[[ Data listing open ]]

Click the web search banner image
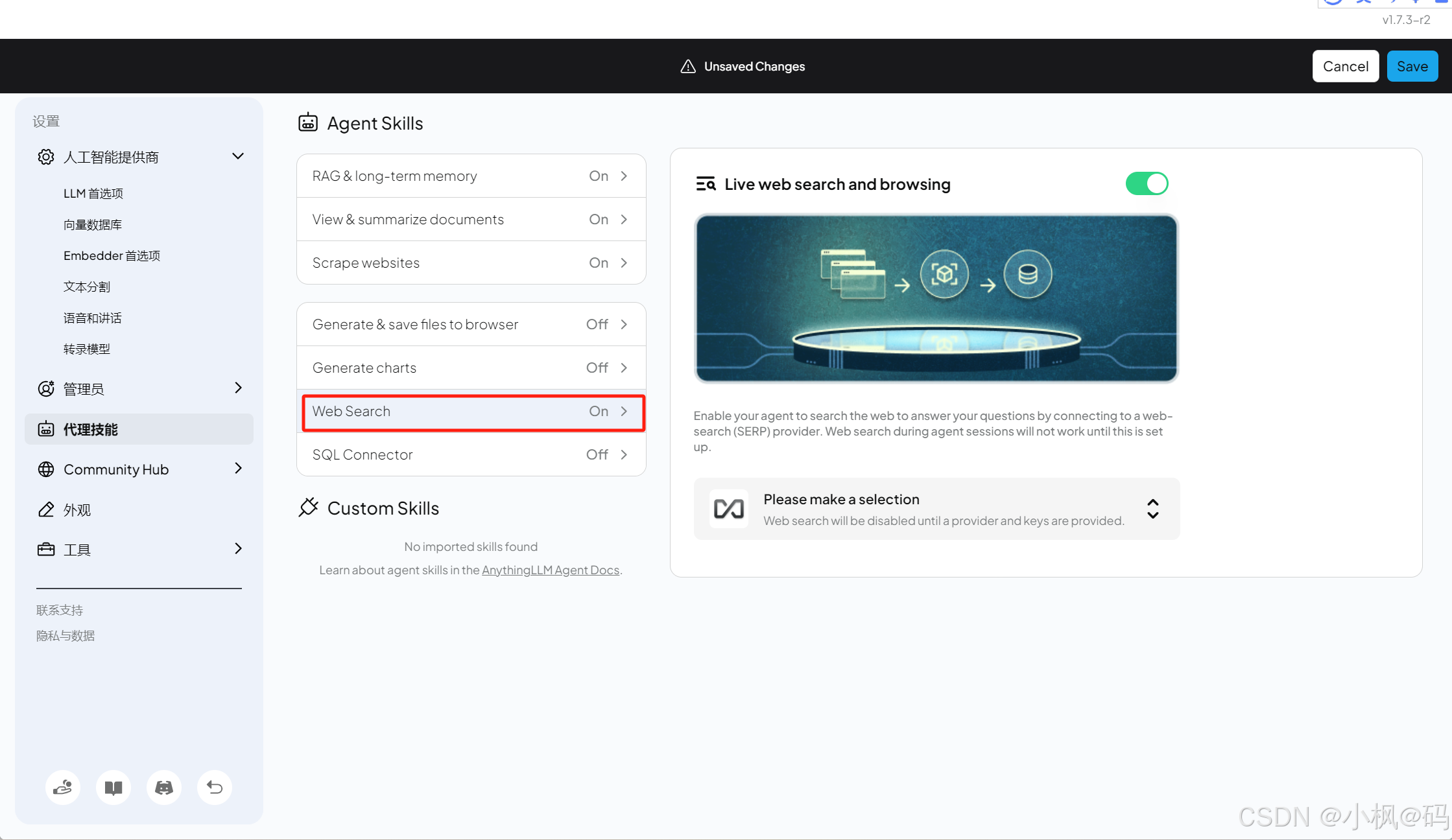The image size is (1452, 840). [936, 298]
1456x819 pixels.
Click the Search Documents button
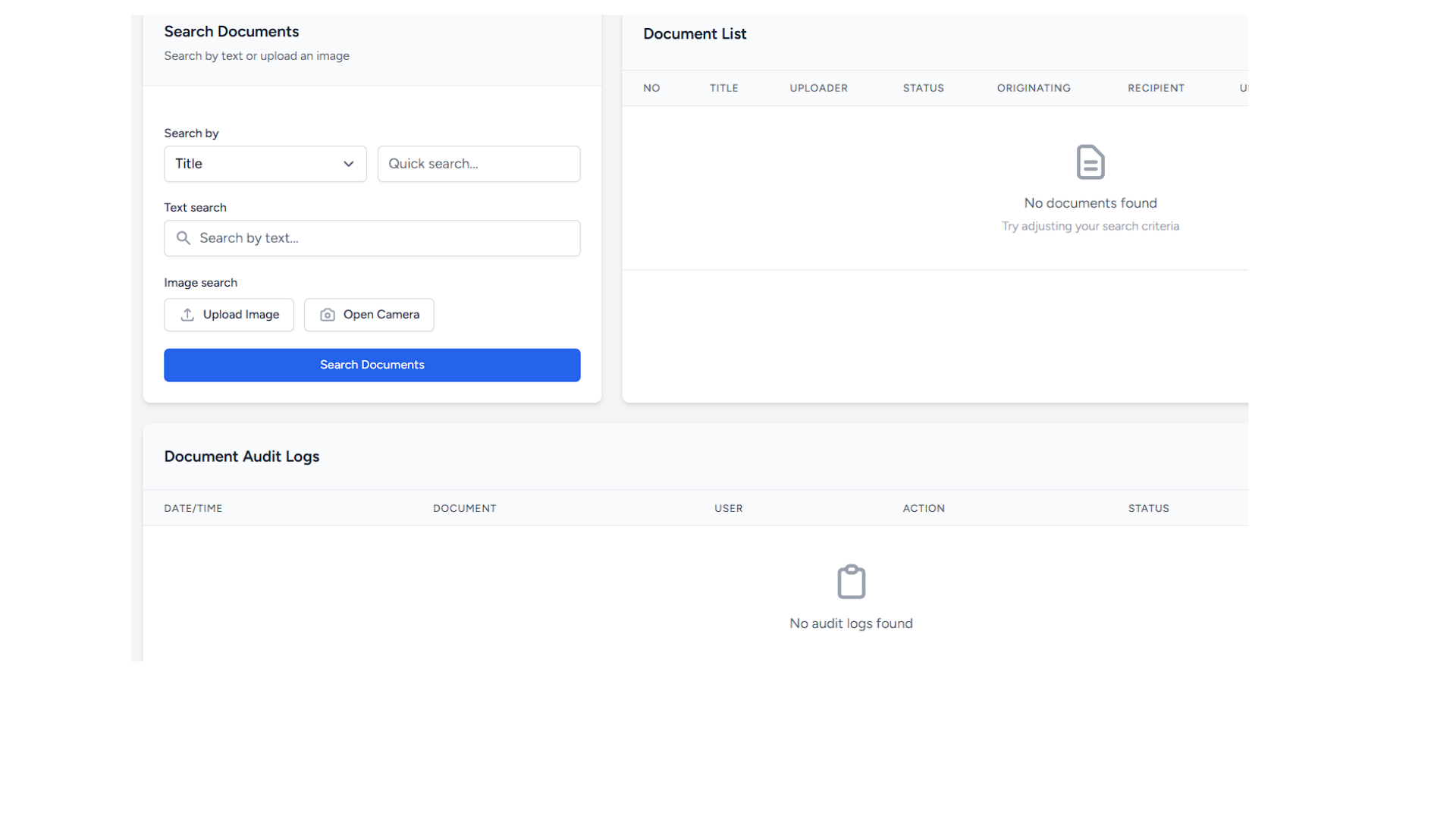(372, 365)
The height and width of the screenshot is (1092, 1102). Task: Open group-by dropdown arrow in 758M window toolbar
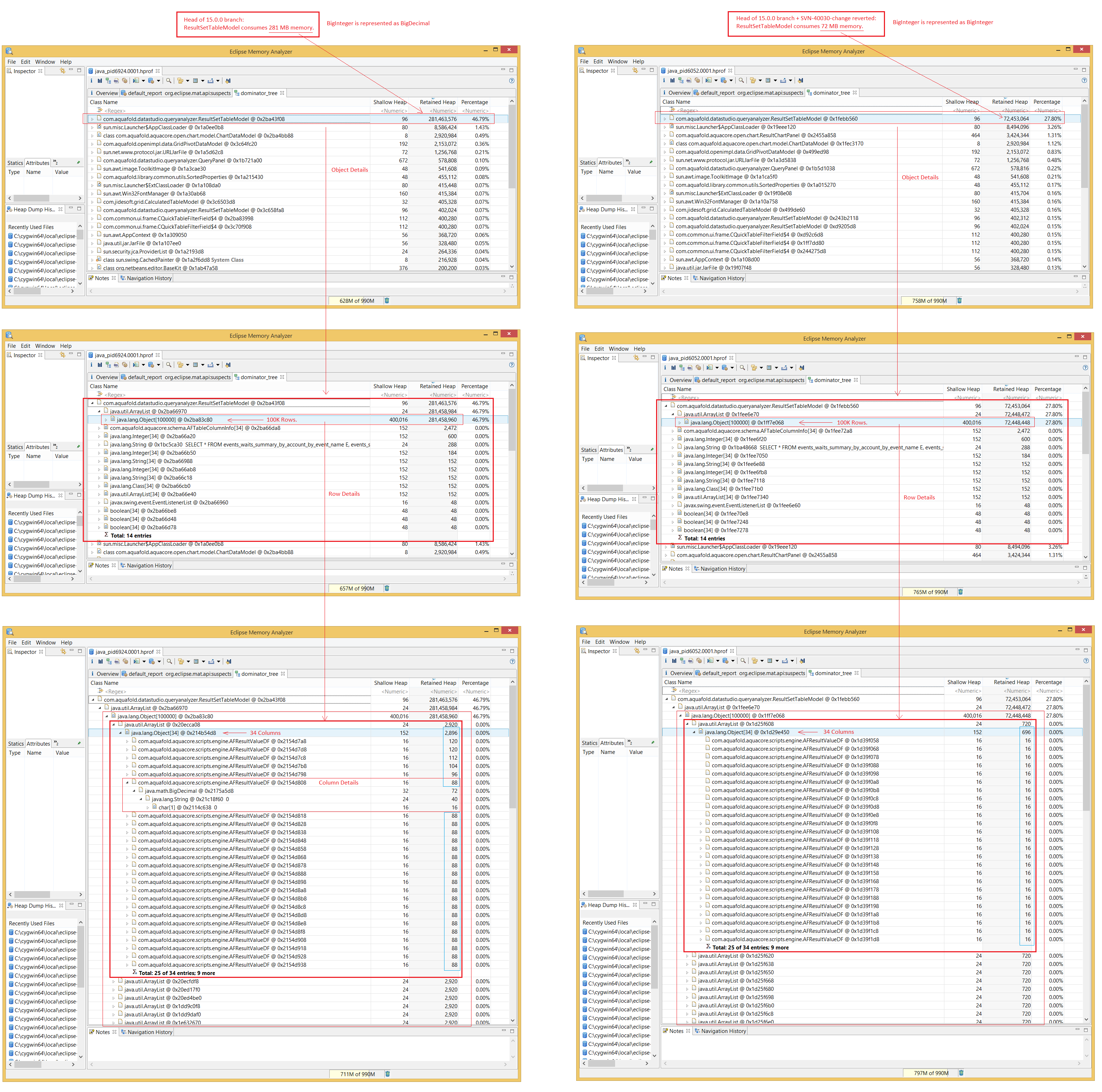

[[ Data listing closed ]]

Directions for this task: Give the entries above again exactly, minus their pictures.

Exercise result:
Click the web search banner image
The image size is (1452, 840). [936, 298]
1456x819 pixels.
Click the Search Documents button
(372, 365)
The height and width of the screenshot is (1092, 1102). Task: Open group-by dropdown arrow in 758M window toolbar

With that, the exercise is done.